A proposta enfrenta resistência de setores produtivos, que projetam aumento de custos operacionais. Estudos indicam impacto imediato nas despesas, exigindo reorganização de escalas e, possivelmente, ampliação de equipes. Há também preocupação com setores essenciais, como saúde e logística, que dependem de funcionamento contínuo.
Mesmo assim, o deputado defende que mudanças desse tipo já ocorreram no passado e foram assimiladas pela economia.
— Quando foi criado o 13º salário, houve um levante de setores empresariais do Brasil contra, dizendo que o 13º ia quebrar a economia brasileira. Será que alguém consegue imaginar o Brasil hoje sem 13º? Então chegou a hora de fazermos esse debate. Os estudos mostram que a economia tem todas as condições de absorver essa mudança. E nós temos que criar as condições para que isso aconteça. Até do ponto de vista de justiça, chegou a hora de permitir que as pessoas que ganham menos e que trabalham mais, possam também ser beneficiadas com essa mudança da legislação — disse.
Segundo ele, a proposta prevê uma transição gradual para mitigar impactos, especialmente em pequenas empresas.
Endividamento e jogos de azar
Outro eixo prioritário citado por Pimenta é o avanço do endividamento no país. Dados recentes apontam que mais de 100 milhões de brasileiros têm dívidas, especialmente no cartão de crédito e em linhas de crédito com juros elevados.
— A sociedade brasileira está vivendo uma situação quase que de colapso financeiro. Tu trabalha para pagar o banco e o dinheiro não circula na economia, esse dinheiro do suor do trabalho das pessoas. Todo mundo hoje virou funcionário dos bancos. vamos anunciar até o final do ano um grande plano de refinanciamento das dívidas — avaliou.
Paralelamente, o deputado defende medidas contra jogos de azar online, apontados como fator de agravamento da inadimplência.

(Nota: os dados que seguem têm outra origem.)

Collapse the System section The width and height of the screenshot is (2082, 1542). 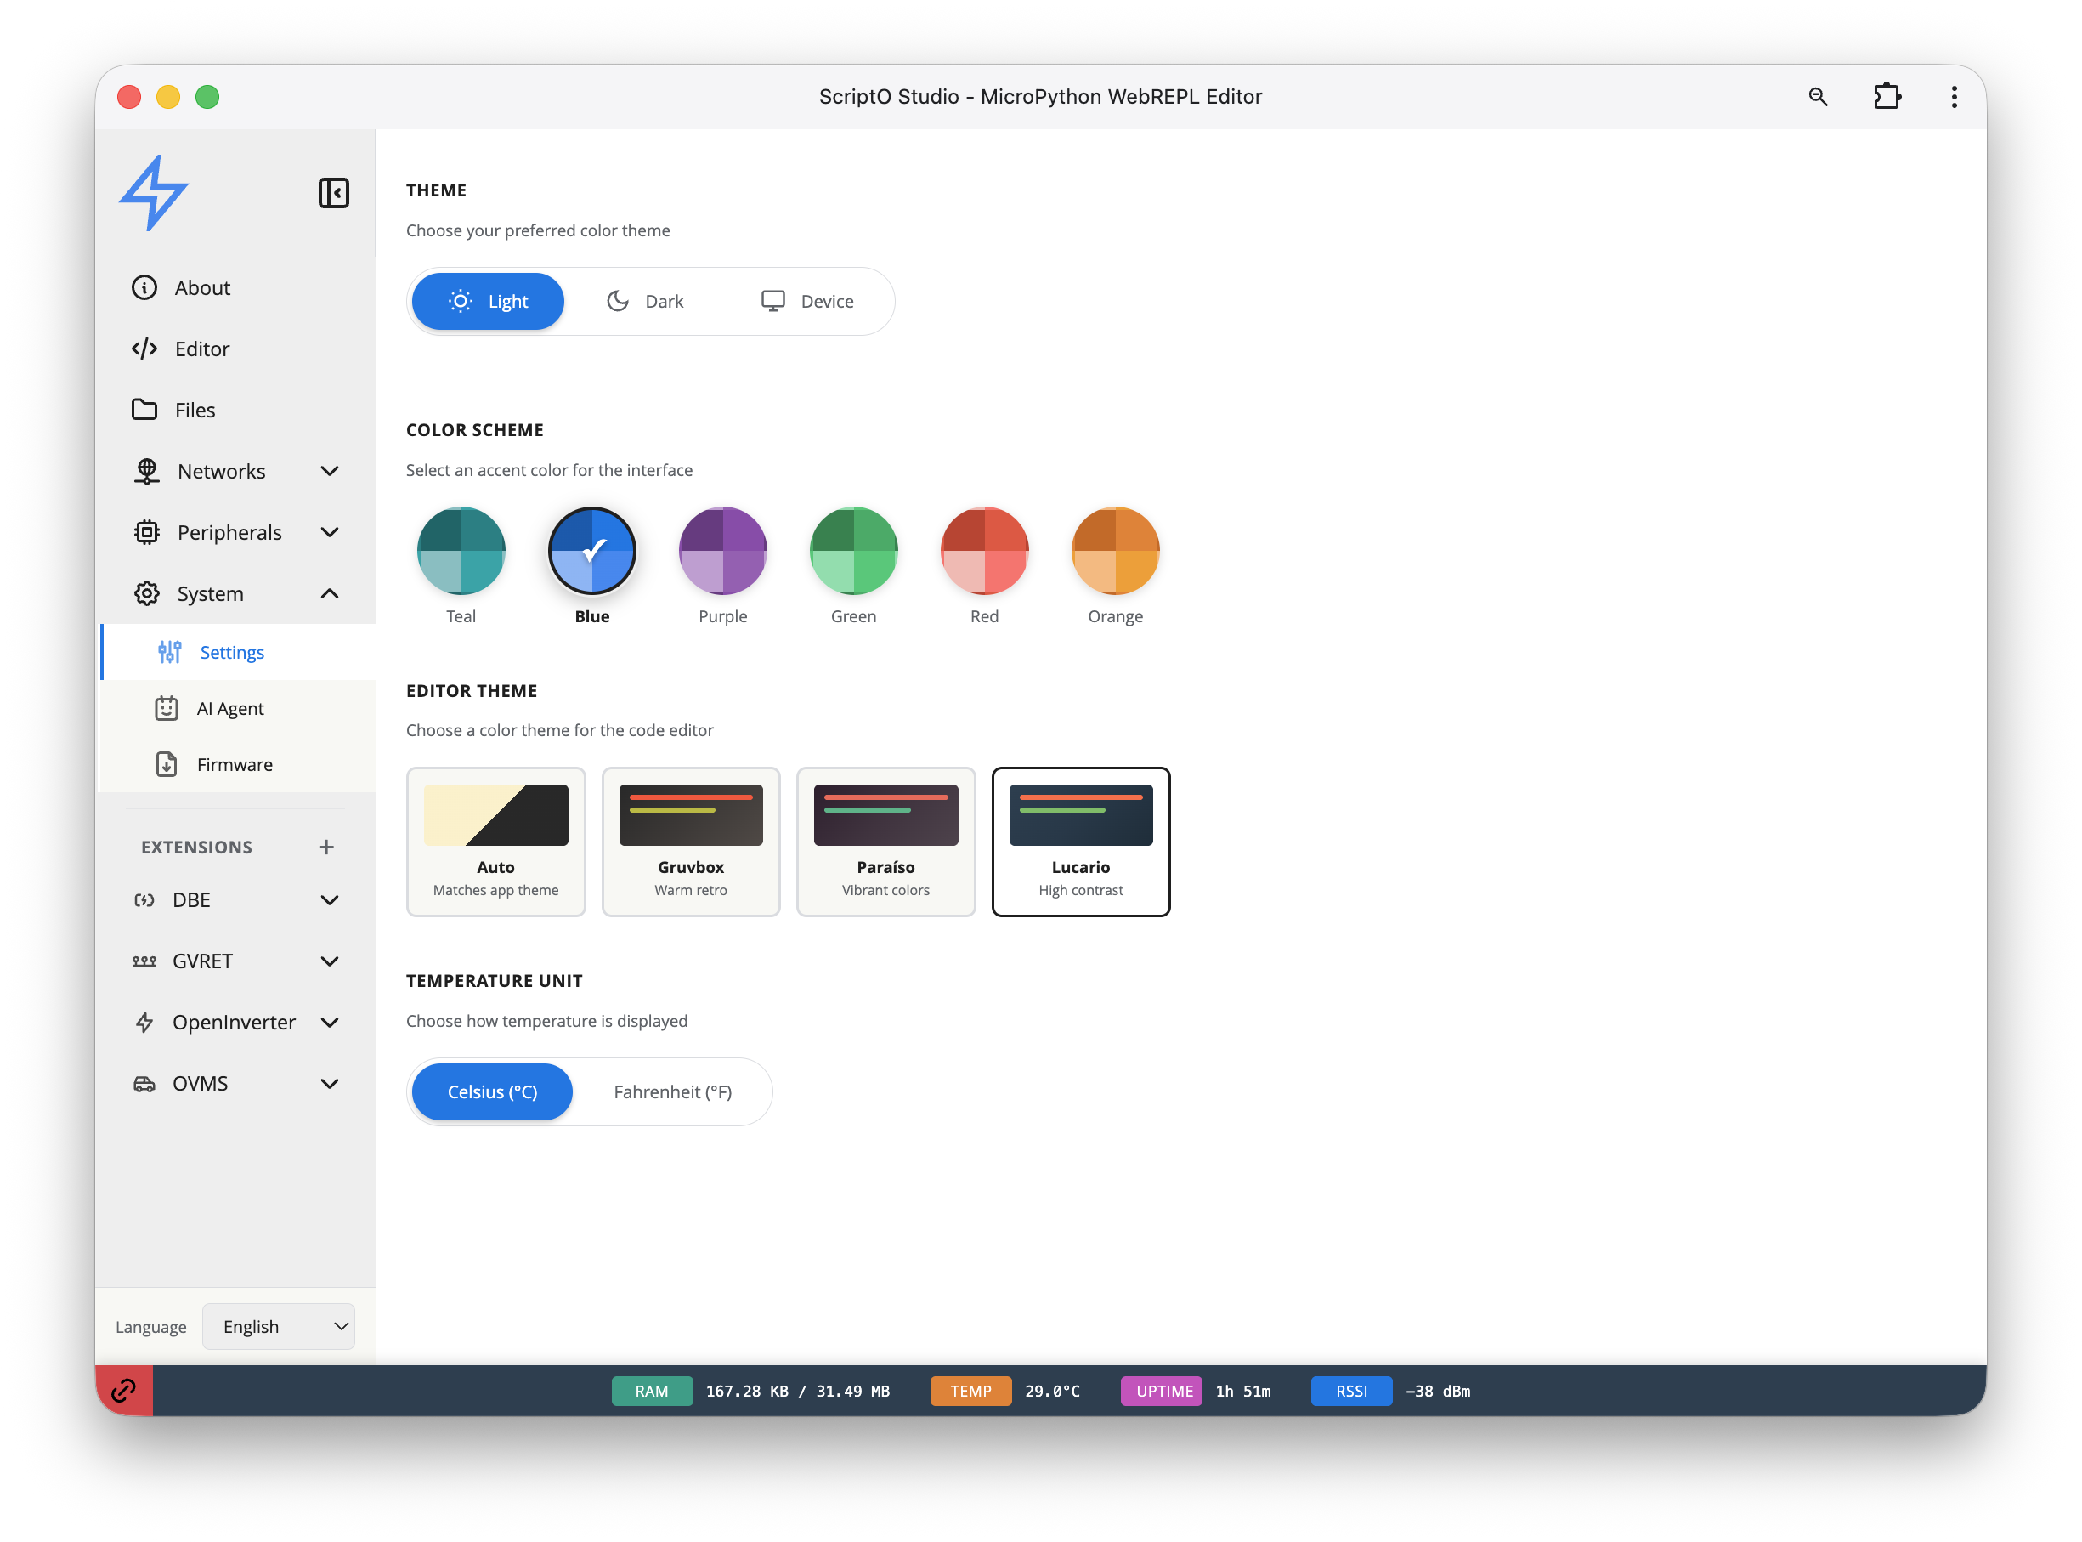328,594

— Eu acredito que a gente não tem votos suficientes para aprovar, no Congresso, o fim das bets. Mas para aprovar o fim desses negócios tipo tigrinho, nós temos. Hoje, quase 70% do endividamento dos jogos vem desse estilo. É diferente, por exemplo, de tu apostar o resultado de uma partida de futebol. Isso é algoritmo puro, 80% perde, é jogo de azar. Nós temos que acabar com isso no Brasil, são empresas de fora, ninguém sabe onde vai parar esse dinheiro — afirmou.

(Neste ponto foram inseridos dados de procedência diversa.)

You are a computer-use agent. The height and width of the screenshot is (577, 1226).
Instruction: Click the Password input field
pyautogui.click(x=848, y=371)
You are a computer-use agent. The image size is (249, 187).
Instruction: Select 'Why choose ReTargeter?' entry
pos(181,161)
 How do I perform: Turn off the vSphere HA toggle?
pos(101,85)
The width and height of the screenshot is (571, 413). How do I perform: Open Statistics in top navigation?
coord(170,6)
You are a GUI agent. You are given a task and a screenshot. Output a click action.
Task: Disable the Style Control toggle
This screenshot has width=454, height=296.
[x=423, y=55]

Cenário eleitoral e estratégia nacional
Pimenta também comentou a decisão do PT de não lançar candidatura própria ao governo do Rio Grande do Sul, apoiando a pré-candidatura de Juliana Brizola (PDT). A medida, segundo ele, está inserida em uma estratégia nacional de alianças.

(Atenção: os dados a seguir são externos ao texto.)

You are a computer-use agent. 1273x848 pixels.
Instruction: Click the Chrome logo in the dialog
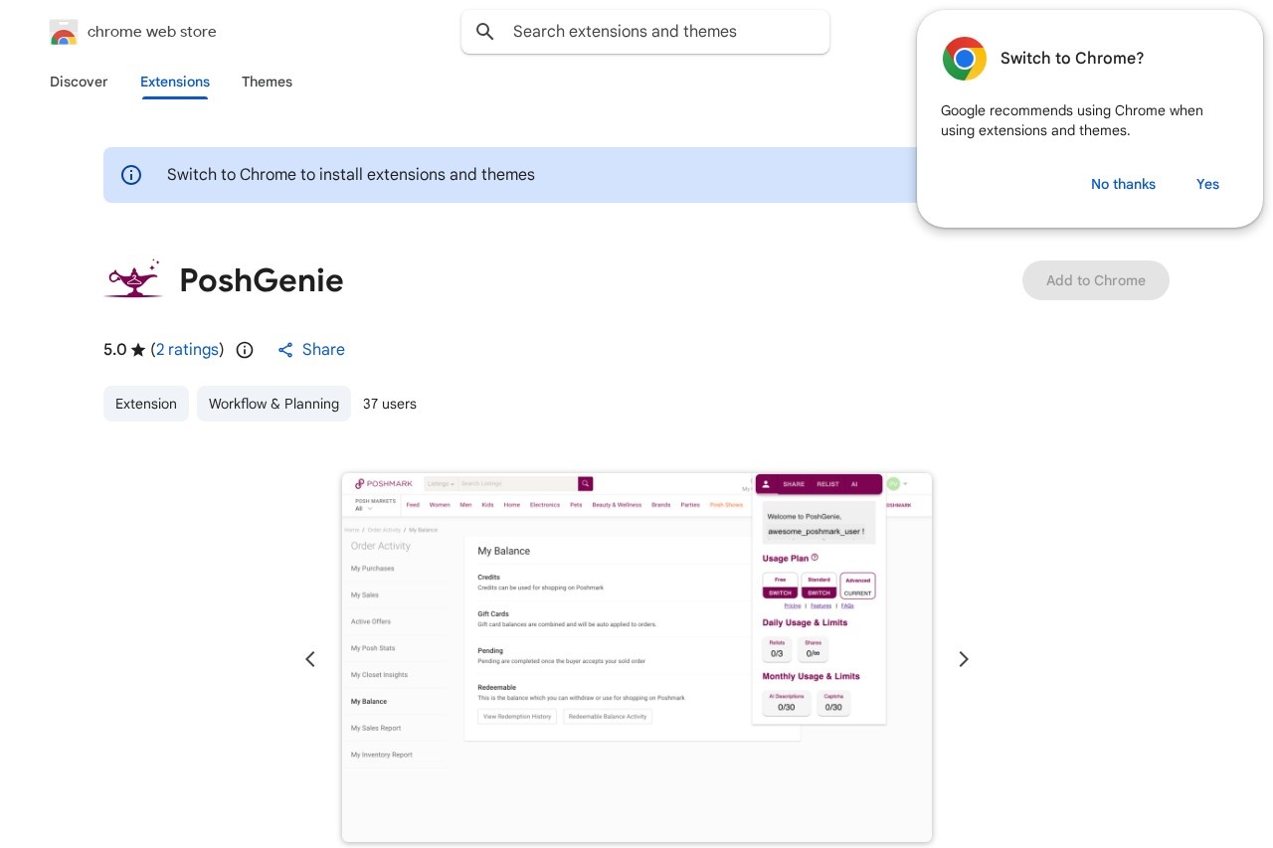coord(964,59)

— A eleição de 2026 é uma eleição nacional. O nosso partido construiu uma estratégia nacional, que passou por um entendimento de que é muito importante ter palanque único em todos os estados onde estamos juntos com o PDT e com o PSB — explicou.
Ele destacou que a decisão segue uma lógica de reciprocidade entre partidos em diferentes estados e busca consolidar uma base mais ampla de apoio à reeleição de Lula.
— O que está em jogo no Brasil é democracia e a soberania. O nosso principal líder político do Brasil é o Lula. A orientação política do Lula é a orientação que nós vamos seguir. E eu não acredito que a gente vai ter qualquer dificuldade. Nós vamos ter um partido unido, caminhando juntos para ganhar a eleição aqui no Rio Grande do Sul e voltar a ver o povo gaúcho de volta no Palácio Piratini. Estou muito confiante e acho que a gente realmente fez a coisa certa — concluiu.